Brèves juridiques

La proposition de loi visant à renforcer la réponse pénale contre les infractions à caractère raciste, antisémite et discriminatoire adoptée en première lecture à l’Assemblée nationale

By 13 mars 2024 No Comments

Face à la recrudescence des propos et discours à caractère haineux, les députés Mathieu LEFÈVRE et Caroline YADAN ont déposé une proposition de loi à l’Assemblée nationale le 12 octobre 2023.

Ce mercredi 6 mars 2024, les députés ont adopté en première lecture cette proposition de loi visant à renforcer la réponse pénale contre les infractions à caractère raciste, antisémite ou discriminatoire.

Les mesures à retenir, dont certaines ont été ajoutées par voie d’amendement, sont les suivantes :

  • en premier lieu, le texte propose à son article 1er de modifier l’article 465 du Code de procédure pénale avec l’extension de la possibilité pour le tribunal de « décerner mandat de dépôt ou d’arrêt contre le prévenu»  pour le « délit mentionné aux articles 24 et 24 bis, aux deuxième et troisième alinéas de l’article 32 et aux troisième et quatrième alinéas de l’article 33 de la loi du 29 juillet 1881 sur la liberté de la presse ».

Concrètement, cette modification de l’article 465 du Code de procédure pénale doit permettre à un tribunal correctionnel de délivrer un mandat de dépôt ou d’arrêt pour certains délits de presse tels que :

    • l’apologie de crimes contre l’humanité, celle de crimes de guerre ou du négationnisme, d’une part, la provocation « à la discrimination, à la haine ou à la violence à l’égard d’une personne ou d’un groupe de personnes à raison de leur origine ou de leur appartenance ou de leur non-appartenance à une ethnie, une nation, une race ou une religion déterminée », d’autre part (articles 24 et 24 bis de la loi du 29 juillet 1881 sur la liberté de la presse) ;

 

    • la diffamation « envers une personne ou un groupe de personnes à raison de leur origine ou de leur appartenance ou de leur non-appartenance à une ethnie, une nation, une race ou une religion déterminée» et celle « envers une personne ou un groupe de personnes à raison de leur sexe, de leur orientation sexuelle ou identité de genre ou de leur handicap » (article 32 de la loi précitée sur la liberté de la presse).

 

  • en deuxième lieu, afin de sanctionner plus sévèrement des propos tenus au sein d’une communauté d’intérêts, la provocation, la diffamation et l’injure non publiques à caractère raciste ou discriminatoire deviennent des délits dont leurs auteurs encourent une peine d’amende de 3.750 euros avec une circonstance aggravante si l’auteur desdits propos est une personne dépositaire de l’autorité publique ou chargée d’une mission de service public (un an d’emprisonnement et 15.000 euros d’amende)[1].

 

  • en troisième lieu, deux nouveaux délits sont créés :

 

    • celui d’apologie « non publique des crimes de guerre, des crimes contre l’humanité, des crimes de réduction en esclavage ou d’exploitation d’une personne réduite en esclavage ou des crimes et délits de collaboration avec l’ennemi», délit puni d’une peine d’un an de prison et d’une amende de 45.000 euros (peines portées à 3 années et à une amende de 75.000 euros lorsque les faits sont commis par une personne dépositaire de l’autorité publique ou chargée d’une mission de service public)[2] ;

 

    • celui de contestation non publique d’un crime contre l’humanité ou de négation, minoration ou banalisation de crimes tels que la réduction en esclavage (3.750 euros d’amende, laquelle est portée à 15.000 euros si l’auteur du délit est une personne dépositaire de l’autorité publique ou chargée d’une mission de service public)[3].

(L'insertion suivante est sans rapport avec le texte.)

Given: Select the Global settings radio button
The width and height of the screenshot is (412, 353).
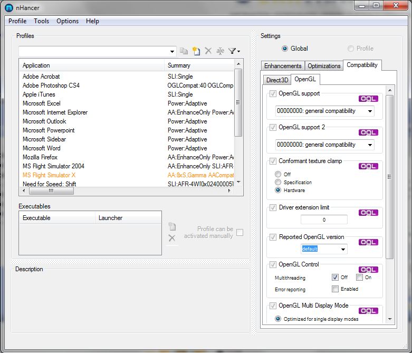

Le texte adopté par les députés renforce ainsi sensiblement l’arsenal répressif contre les propos et discours à caractère haineux.

La proposition de loi est désormais entre les mains des sénateurs et nous ne manquerons d’étudier les éventuels apports ou modifications au texte issu de l’Assemblée nationale.

[1] La proposition de loi adoptée modifie le chapitre V du Livre II du Code pénal avec l’insertion d’une section 3 ter « Des provocations, diffamations et injures non publiques présentant un caractère raciste et discriminatoire » contenant de nouveaux articles dont les articles 225-16-4, 225-16-5 et 225-16-6. L’article 225-21 tel qu’issu de la proposition de loi prévoit également des peines complémentaires (interdiction de détention ou de port d’armes, confiscation d’armes, travail d’intérêt général ou encore stage de citoyenneté.

[2] Nouvel article 225-16-8 inséré dans une section 3 quater du Code pénal intitulé « De l’apologie ou de la contestation non publique de crimes contre l’humanité ».

[3] Nouvel article 226-16-9 du Code pénal.